Supplemental Material
Supplemental Material - Dosimetric Performance Analysis of Pediatric Based Halcyon™ Volumetric Arc Therapy-Based Lung-Sparing Total Body Irradiation
Supplemental Material for Dosimetric Performance Analysis of Pediatric Based Halcyon™ Volumetric Arc Therapy-Based Lung-Sparing Total Body Irradiation by Allison Haertter, Keshav Goel, Jacob Niculcea, Taoran Li, Christine E. Hill-Kayser, John Plastaras, Michael J. LaRiviere, Michele M. Kim in Technology in Cancer Research & Treatment.
Footnotes
Ethical Considerations
This project was reviewed by the University of Pennsylvania Institutional Review Board (Protocol #26-5956) and was determined to qualify as a quality improvement initiative that does not meet the regulatory definition of human subjects research.

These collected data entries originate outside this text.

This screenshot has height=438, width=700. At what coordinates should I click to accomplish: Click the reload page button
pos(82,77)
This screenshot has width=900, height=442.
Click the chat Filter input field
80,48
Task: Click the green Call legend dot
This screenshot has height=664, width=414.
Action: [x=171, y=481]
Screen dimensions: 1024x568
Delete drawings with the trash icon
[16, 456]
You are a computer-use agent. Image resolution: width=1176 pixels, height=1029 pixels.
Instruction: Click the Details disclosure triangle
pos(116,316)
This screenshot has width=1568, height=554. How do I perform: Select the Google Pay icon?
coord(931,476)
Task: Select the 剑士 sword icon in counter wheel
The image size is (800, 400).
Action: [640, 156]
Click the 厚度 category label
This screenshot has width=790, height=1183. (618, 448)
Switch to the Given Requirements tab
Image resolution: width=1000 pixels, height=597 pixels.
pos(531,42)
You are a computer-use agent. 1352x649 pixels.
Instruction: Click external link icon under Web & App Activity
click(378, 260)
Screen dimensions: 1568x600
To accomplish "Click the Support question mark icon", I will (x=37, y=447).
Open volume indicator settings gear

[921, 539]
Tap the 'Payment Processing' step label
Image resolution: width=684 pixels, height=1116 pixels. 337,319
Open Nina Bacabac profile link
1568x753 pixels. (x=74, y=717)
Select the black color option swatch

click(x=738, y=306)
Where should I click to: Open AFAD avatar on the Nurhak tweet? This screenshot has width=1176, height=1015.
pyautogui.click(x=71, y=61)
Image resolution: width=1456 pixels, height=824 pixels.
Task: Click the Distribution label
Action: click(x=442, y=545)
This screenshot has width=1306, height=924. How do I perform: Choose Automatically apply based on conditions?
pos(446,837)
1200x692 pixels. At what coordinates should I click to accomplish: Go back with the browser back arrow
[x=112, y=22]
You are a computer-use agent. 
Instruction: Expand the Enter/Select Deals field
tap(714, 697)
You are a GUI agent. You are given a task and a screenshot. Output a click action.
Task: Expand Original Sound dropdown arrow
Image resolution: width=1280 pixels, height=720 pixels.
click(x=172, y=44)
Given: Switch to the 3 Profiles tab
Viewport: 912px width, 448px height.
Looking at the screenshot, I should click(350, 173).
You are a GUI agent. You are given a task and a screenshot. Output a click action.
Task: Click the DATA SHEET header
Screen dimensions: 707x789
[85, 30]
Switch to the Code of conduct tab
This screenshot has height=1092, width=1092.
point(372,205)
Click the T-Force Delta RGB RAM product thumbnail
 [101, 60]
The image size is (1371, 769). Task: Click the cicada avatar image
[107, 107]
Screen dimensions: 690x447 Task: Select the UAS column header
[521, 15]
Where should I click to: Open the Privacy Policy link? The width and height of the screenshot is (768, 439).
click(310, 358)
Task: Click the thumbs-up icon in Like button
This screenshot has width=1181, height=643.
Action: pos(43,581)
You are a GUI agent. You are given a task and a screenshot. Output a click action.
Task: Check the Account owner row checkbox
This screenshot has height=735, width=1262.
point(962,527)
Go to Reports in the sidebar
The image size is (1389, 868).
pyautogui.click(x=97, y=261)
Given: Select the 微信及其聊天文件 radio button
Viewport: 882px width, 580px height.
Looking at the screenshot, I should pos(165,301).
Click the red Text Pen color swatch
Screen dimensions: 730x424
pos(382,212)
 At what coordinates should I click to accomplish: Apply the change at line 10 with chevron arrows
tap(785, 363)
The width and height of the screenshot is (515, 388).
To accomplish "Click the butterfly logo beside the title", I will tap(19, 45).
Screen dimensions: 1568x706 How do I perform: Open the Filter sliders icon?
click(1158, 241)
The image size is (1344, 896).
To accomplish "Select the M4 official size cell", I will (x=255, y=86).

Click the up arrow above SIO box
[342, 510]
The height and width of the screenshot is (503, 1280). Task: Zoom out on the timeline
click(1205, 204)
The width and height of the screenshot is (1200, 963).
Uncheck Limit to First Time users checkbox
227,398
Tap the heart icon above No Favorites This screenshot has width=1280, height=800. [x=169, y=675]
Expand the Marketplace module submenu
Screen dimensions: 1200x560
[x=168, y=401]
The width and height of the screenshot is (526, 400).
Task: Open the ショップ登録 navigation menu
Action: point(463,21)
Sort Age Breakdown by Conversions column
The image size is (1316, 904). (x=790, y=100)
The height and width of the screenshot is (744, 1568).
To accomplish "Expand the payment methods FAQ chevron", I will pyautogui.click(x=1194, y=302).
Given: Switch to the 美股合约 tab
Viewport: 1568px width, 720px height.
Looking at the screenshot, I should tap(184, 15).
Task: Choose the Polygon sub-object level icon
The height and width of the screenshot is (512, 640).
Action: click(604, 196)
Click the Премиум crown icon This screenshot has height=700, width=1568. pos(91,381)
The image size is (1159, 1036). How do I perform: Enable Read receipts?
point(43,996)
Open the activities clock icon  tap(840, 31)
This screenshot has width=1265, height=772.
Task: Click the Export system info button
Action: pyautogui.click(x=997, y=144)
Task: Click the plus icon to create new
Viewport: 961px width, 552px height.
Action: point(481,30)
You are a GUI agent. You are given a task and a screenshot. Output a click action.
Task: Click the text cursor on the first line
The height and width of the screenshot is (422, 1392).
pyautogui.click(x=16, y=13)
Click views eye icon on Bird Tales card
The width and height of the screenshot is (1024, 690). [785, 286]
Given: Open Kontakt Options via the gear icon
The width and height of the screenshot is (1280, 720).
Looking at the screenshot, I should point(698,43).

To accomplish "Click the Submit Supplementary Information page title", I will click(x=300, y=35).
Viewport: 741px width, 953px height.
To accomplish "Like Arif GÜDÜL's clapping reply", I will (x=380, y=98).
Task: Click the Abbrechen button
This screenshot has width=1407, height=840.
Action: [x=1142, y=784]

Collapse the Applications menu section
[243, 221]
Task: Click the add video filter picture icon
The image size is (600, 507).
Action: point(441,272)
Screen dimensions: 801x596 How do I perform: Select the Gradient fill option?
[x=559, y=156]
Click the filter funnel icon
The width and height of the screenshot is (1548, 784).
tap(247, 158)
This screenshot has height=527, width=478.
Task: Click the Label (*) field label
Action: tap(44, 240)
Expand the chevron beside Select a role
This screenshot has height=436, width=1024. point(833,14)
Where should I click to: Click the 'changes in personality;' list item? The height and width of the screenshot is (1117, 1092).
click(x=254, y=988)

As such, formal IRB approval and ongoing oversight were not required.
Consent to Participate
The requirement for informed consent was waived as this study was classified as a quality improvement initiative and did not involve human subjects research as defined by applicable regulations.
Funding
The authors disclosed receipt of the following financial support for the research, authorship, and/or publication of this article: Dr. LaRiviere reports having received travel funding by GE Healthcare in the past.
Declaration of Conflicting Interests
The authors declared the following potential conflicts of interest with respect to the research, authorship, and/or publication of this article: Dr. Taoran Li: reports employment with Varian Medical Systems.